Guatemala 2026
01 The Volcanoes
The two volcanoes you're hiking and watching.
Acatenango is the third highest peak in Central America at 13,045 ft. You'll gain ~1,500 m of elevation from the trailhead — like climbing the Empire State Building 9 times back to back.
Fuego (Spanish for "Fire") is one of the most continuously active volcanoes on Earth. It erupts roughly every 15–30 minutes, 24 hours a day. You can hear the explosions from Antigua on calm nights.
Acatenango and Fuego were once a single massive volcano before a prehistoric collapse split them apart. They share the same volcanic system — when Fuego erupts, you feel it vibrate under your feet at base camp.
The descent trail is coated in fine volcanic ash and loose pumice from Fuego's eruptions. Gaiters are essential — without them you'll have ash inside your boots all the way down. The ash layer can be 30+ cm deep.
The trailhead hits 25–30°C during the day. Base camp drops to -2°C at night. You'll experience a nearly 40-degree swing in 24 hours. Layering is the entire game.
On a clear morning from the summit you can see the Pacific Ocean over 100 km away, Lake Atitlán, Agua volcano, and on very clear days the peaks of El Salvador.
Base camp sits above the cloud layer most mornings. Watching the clouds fill the valley below while Fuego pokes through is genuinely surreal. This is why the 3 AM wake-up is worth it.
At 3,700 m with minimal light pollution, the Milky Way is visible to the naked eye. May skies are typically clear before rainy season fully kicks in — bring your phone on night mode.
02 The Country
A tiny country with an absurd amount of character.
Guatemala is a top coffee producer on the planet. Antigua's volcanic soil, altitude, and climate create a perfect growing environment. The beans grown in the shadow of the volcanoes you're hiking are in specialty cafés worldwide.
The resplendent Quetzal bird is on the flag and the currency. Ancient Mayan kings wore Quetzal feathers as a symbol of power. The bird will die in captivity. Guatemala's currency is named after it.
The entire city center is UNESCO-protected. Cobblestone streets, baroque colonial architecture, and ruins of churches destroyed by 18th-century earthquakes have been preserved exactly as they were.
Guatemala has 33 volcanoes — the most of any country in Central America.
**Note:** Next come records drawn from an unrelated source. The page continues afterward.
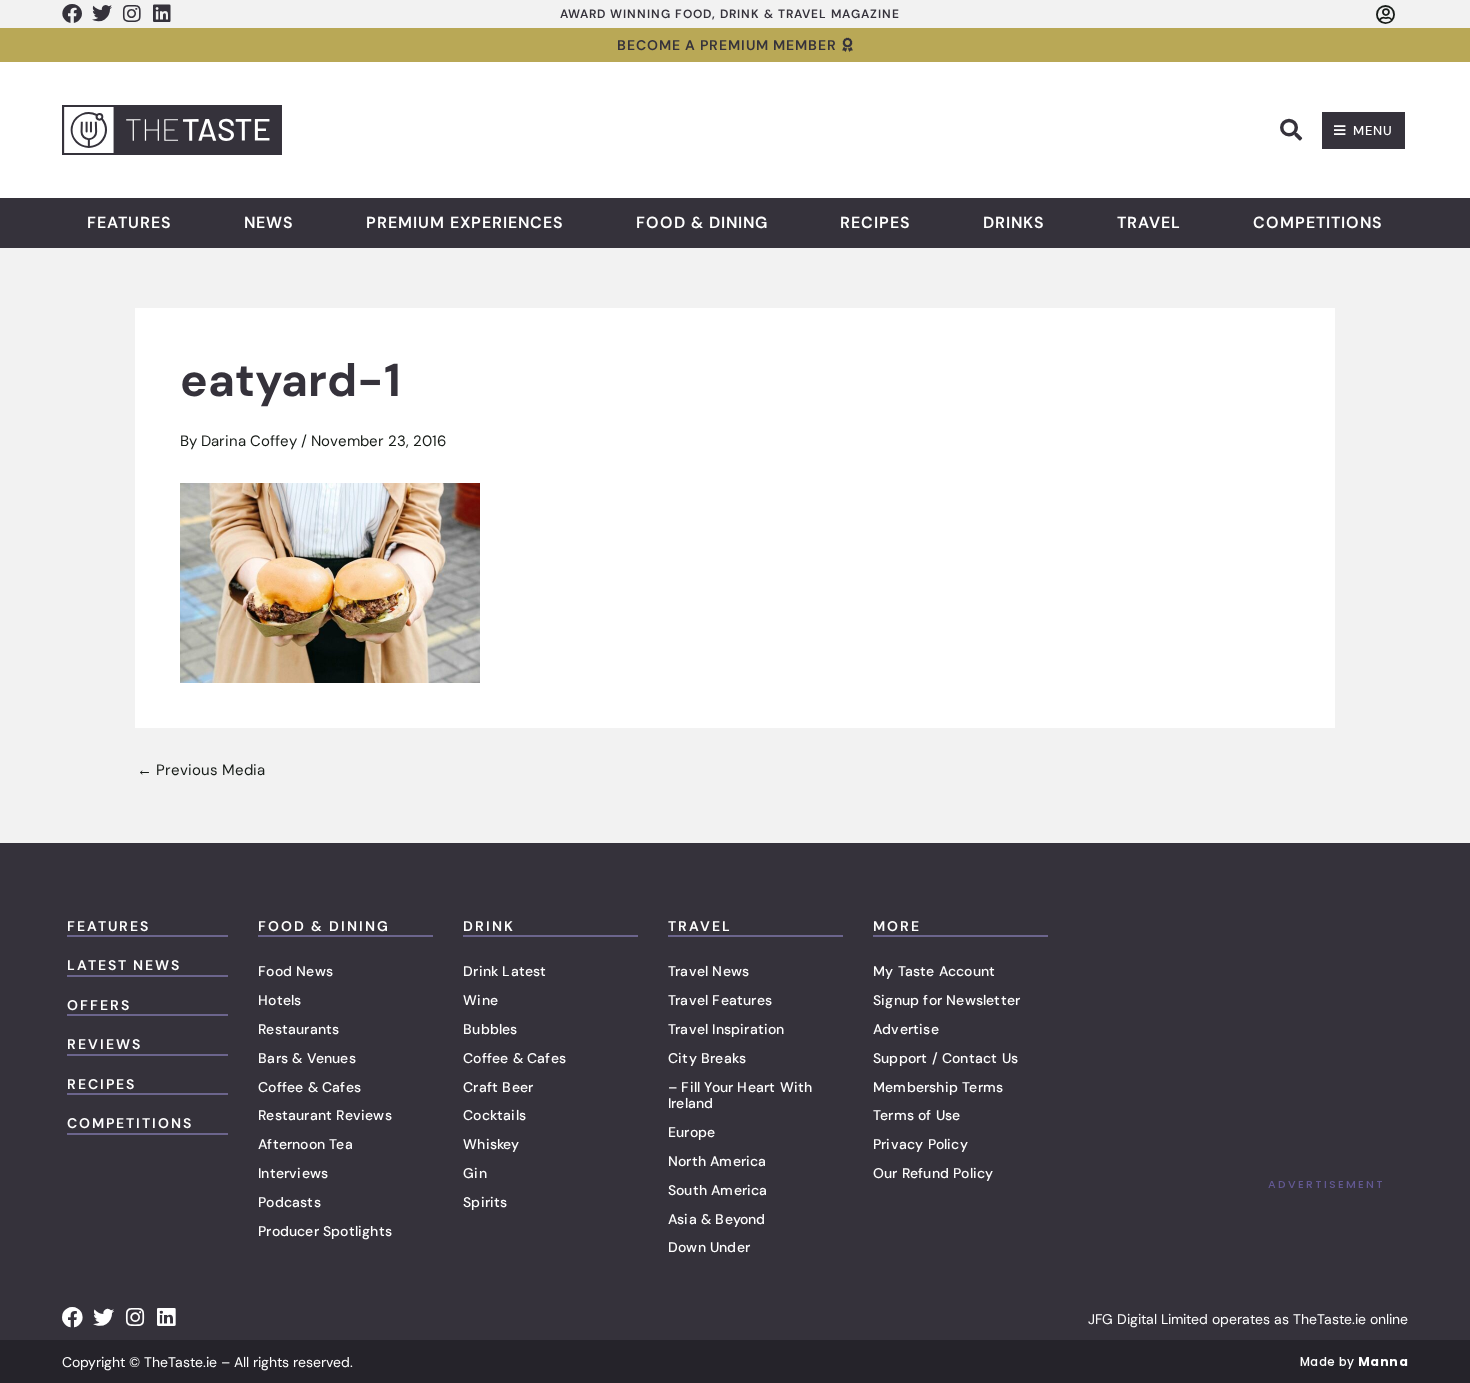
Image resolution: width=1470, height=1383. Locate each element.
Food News (295, 971)
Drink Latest (504, 971)
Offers (99, 1005)
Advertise (906, 1029)
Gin (475, 1173)
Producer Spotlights (325, 1231)
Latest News (124, 965)
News (269, 223)
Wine (480, 1000)
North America (717, 1161)
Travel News (708, 971)
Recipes (875, 223)
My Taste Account (934, 971)
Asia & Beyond (717, 1219)
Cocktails (494, 1115)
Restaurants (298, 1029)
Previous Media (201, 770)
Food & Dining (702, 223)
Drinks (1014, 223)
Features (129, 223)
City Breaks (707, 1058)
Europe (691, 1132)
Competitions (1318, 223)
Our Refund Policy (933, 1173)
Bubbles (490, 1029)
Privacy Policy (920, 1144)
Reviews (104, 1044)
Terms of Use (916, 1115)
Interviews (293, 1173)
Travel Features (720, 1000)
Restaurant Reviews (325, 1115)
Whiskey (491, 1144)
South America (718, 1190)
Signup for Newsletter (946, 1000)
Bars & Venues (307, 1058)
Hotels (279, 1000)
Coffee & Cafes (309, 1087)
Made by (1354, 1361)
Three are currently active: Fuego, Pacaya, and Santiaguito. The country sits at the collision of three tectonic plates.
Corn was first domesticated in Mesoamerica ~9,000 years ago. You'll hike through active cornfields at the base of Acatenango. Corn is still the foundation of the Guatemalan diet and Maya culture.
Guatemala has 23 officially recognized Mayan languages still spoken today. The textiles in Antigua's markets use distinctive patterns that identify which community each weaver is from — passed down through generations.
Guatemala is 108,889 km² — smaller than Tennessee. Yet it holds 33 volcanoes, two coastlines, Lake Atitlán, and the ancient Maya city of Tikal.
You're going at the transition to rainy season (May–October). Mornings are almost always clear and rain usually arrives in the afternoon — ideal timing for the hike.